Parmi les valeurs, Numericable a bondi (+14,92% à 28,50 euros) pour son entrée en Bourse. L'offre a été massivement souscrite et le prix d'introduction avait été fixé au plus haut de la fourchette indicative, à 24,80 euros.

«L'action s'est bien comportée à un moment où le marché est un peu plus difficile. C'est un succès d'autant que le prix d'introduction s'est fait dans le haut de la fourchette», estime M. Murail.

De leur côté, les valeurs bancaires se sont repliées après la dégradation de la note française, en dépit de l'assurance donnée par S&P qu'elles n'étaient pas menacées d'une décision similaire. BNP Paribas a perdu 0,97% à 53,10 euros, Crédit Agricole 0,46% à 9,12 euros et Société Générale 2,34% à 40,77 euros.

Areva a gagné 1,87% à 18,51 euros. Le groupe a remporté un contrat de 1,25 milliard d'euros pour terminer la construction du réacteur inachevé Angra 3 au Brésil.

TF1 a pris 1,27% à 14,30 euros. Le groupe a contenu la baisse de ses recettes publicitaires au troisième trimestre.

En revanche, Bolloré a chuté (-7,22% à 399,90 euros) après une forte hausse depuis le début de l'année.
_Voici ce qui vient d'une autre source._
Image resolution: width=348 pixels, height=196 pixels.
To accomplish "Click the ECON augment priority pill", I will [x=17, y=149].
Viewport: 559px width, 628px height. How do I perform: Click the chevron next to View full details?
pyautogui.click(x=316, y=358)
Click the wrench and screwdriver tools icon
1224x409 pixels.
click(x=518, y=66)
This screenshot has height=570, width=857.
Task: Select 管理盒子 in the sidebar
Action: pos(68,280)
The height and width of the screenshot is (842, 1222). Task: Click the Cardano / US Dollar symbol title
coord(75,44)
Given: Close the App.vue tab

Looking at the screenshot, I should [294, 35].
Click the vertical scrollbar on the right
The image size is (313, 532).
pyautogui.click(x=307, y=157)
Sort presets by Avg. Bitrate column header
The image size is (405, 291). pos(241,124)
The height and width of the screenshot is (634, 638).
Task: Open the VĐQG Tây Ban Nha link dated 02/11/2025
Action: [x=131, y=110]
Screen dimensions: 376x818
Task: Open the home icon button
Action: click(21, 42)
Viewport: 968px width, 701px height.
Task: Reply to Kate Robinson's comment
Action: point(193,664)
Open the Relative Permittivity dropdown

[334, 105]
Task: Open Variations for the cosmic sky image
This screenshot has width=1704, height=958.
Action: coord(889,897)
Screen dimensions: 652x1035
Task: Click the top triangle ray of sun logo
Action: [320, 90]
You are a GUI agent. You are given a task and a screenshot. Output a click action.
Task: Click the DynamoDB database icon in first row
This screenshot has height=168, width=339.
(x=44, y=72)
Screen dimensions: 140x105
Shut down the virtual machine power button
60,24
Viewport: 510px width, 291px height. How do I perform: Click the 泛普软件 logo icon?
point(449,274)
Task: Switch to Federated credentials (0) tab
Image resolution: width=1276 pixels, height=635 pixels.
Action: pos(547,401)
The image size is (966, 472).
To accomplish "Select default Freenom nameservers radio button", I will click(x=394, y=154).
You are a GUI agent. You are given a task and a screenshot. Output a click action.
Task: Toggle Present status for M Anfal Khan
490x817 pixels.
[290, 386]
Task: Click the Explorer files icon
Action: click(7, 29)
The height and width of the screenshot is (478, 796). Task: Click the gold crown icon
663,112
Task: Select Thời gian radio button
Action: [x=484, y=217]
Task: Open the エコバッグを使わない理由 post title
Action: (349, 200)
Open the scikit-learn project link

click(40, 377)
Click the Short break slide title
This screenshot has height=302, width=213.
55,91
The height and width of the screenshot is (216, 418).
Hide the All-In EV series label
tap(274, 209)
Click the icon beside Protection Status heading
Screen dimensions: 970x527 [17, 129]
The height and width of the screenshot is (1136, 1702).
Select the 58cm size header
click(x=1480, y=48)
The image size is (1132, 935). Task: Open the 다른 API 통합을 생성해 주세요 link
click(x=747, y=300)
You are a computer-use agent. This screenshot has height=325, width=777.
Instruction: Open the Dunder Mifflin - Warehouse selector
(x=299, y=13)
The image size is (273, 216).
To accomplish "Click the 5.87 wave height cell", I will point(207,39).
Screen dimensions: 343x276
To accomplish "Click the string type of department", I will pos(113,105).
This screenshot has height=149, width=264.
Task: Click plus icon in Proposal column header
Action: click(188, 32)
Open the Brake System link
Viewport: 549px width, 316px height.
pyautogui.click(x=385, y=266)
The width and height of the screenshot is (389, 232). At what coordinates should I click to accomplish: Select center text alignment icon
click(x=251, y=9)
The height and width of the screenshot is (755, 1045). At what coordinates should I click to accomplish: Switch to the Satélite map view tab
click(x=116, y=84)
JCDecaux a perdu 2,09% à 28,40 euros après l'annonce d'un chiffre d'affaires en légère baisse de 0,7% au troisième trimestre.

Vallourec a lâché 3,25% à 42,17 euros en dépit d'une hausse de son bénéfice net de 29% au troisième trimestre et une confirmation de ses objectifs 2013.

Wendel a perdu 0,97% à 101,85 euros après avoir enregistré une baisse de 0,7% de son chiffre d'affaires consolidé au troisième trimestre.

Enfin, Le Noble Age a fortement progressé de 3,19% à 13,90 euros après un chiffre d'affaires en hausse de 7,8% au troisième trimestre.